I understand that there is nothing in the ACT’s legislation which would prevent similar action being launched. I am therefore surprised by the Attorney-General’s lack of interest in rectifying what appears to be a glaring deficiency in our legal process. This is based on a letter that I wrote to the Attorney-General some time ago. I would appreciate—I was wanting to know—what the Attorney-General hoped for by waiting for a formal resolution to the more strictly legal component of the Gunns case. However, this morning I received a reply to that request. The speech written for today was going to say that there was no reply as yet, but this morning I received a reply. I am afraid that it just confirms my belief that the bill is not being received in its actuality—perhaps by departmental officers—and that this is the view that is driving the government’s response.

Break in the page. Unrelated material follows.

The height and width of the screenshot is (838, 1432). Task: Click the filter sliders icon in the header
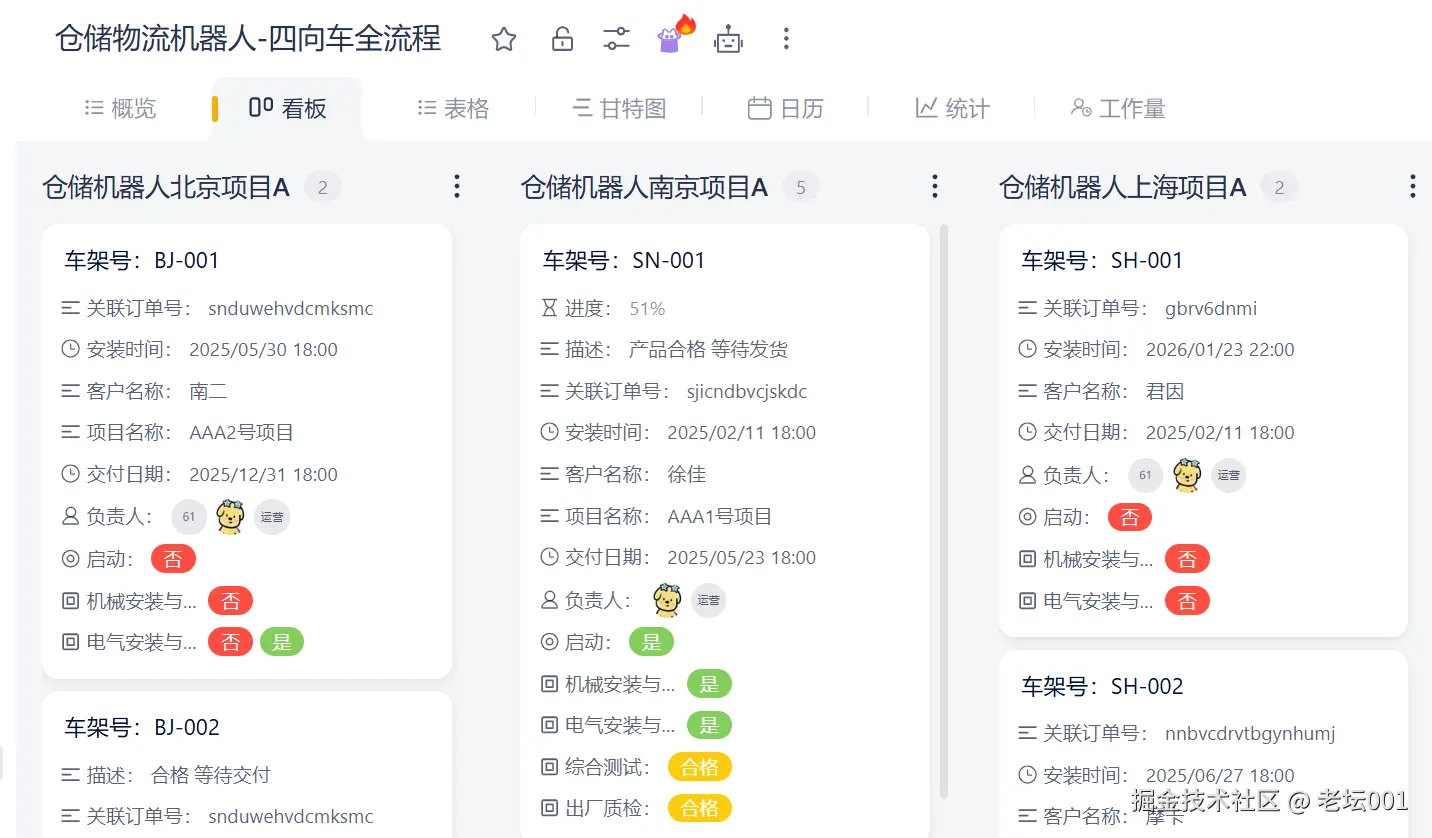(616, 38)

Another argument put forward by the Attorney-General as a reason not to support the anti-SLAPP laws was the need to discourage forum shopping. I fail to see how passing laws to discourage the abuse of the ACT’s legal system is going to encourage forum shopping. This is an argument that was used against our particular version of the anti-terrorist laws by AFP Commissioner Keelty. It is obvious that closing off one forum will in fact limit the scope for forum shopping. And as, one by one, each jurisdiction brings in its own laws—introduced by the Greens, in all cases—the capacity for forum shopping will become that much less until the remaining forums hurry to prevent their courts being clogged up with unmeritorious legal actions.

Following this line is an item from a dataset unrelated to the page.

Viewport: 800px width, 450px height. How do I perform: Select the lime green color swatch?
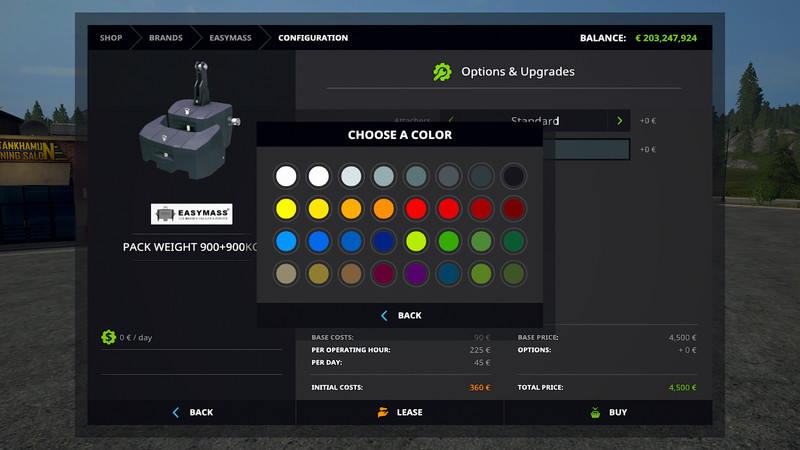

Yes, a uniform, nationally based regulatory system would discourage forum shopping. But so would unilateral action. I would have thought that the Labor Party would be keen to enact legislation like this, which also protects trade union activity—particularly legislation that seeks to protect legitimate activities aimed at influencing corporate behaviour, like legal strike action, picketing et cetera, where such actions are not covered by commonwealth industrial relations laws. I understand that this category includes community unionism action such as the FairWear campaign, targeted at abolishing sweatshops; union participation in peace or environmental protests; and unions moving motions at corporate AGMs—perfectly legitimate forms of lobbying, you would think.

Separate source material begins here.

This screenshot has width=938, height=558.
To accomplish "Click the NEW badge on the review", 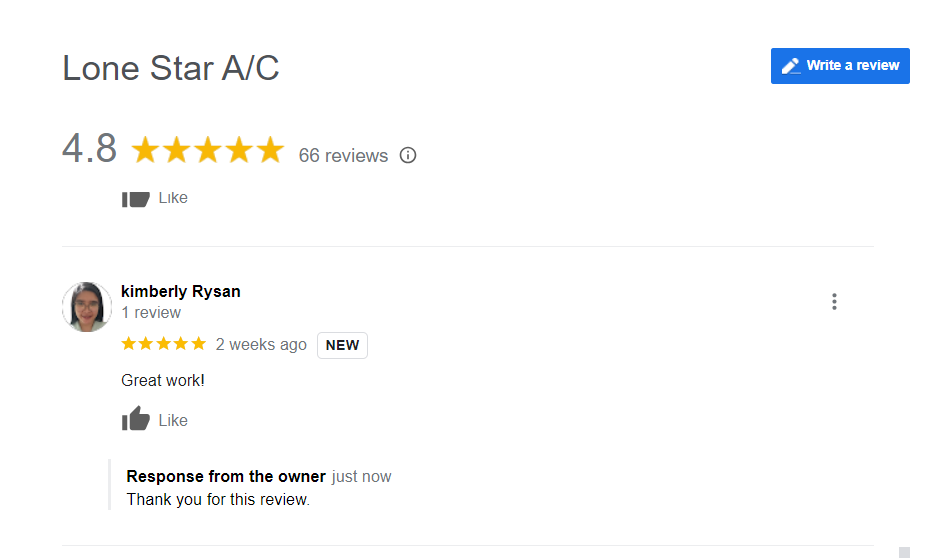I will (342, 345).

In 2005, the Financial Sector Union proposed motions at the Commonwealth Bank’s AGM asking for a better deal for its workers. It was promptly sued by the bank. Churlish you might have thought, considering that, according to the FSU’s website, their motions received over 40 million affirmative votes. The action was dismissed, but only because the FSU stood firm in opposing it. It was clearly intended to scare them off, divert and waste their resources and send a signal to other unions and community organisations that they would suffer similar treatment if they dared to pursue their agendas using legitimate shareholder voting rights.

In dismissing the action, Justice Madgwick concluded that the shareholder campaign was entirely lawful—nothing more than a species of advocacy using lawful processes.